[Stored data entries]

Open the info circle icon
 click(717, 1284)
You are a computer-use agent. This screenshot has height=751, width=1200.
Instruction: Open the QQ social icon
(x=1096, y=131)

--

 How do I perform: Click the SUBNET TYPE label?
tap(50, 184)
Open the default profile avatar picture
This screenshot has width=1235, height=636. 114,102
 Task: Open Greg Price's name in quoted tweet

- _What needs to be done_
When the line with "Open the default profile avatar picture" is reached in the data above, start copying there, and copy each line exactly until the line with "Task: Open Greg Price's name in quoted tweet" has been copied; copy nothing else.

- _Response for this exercise_
Open the default profile avatar picture
This screenshot has width=1235, height=636. 114,102
 Task: Open Greg Price's name in quoted tweet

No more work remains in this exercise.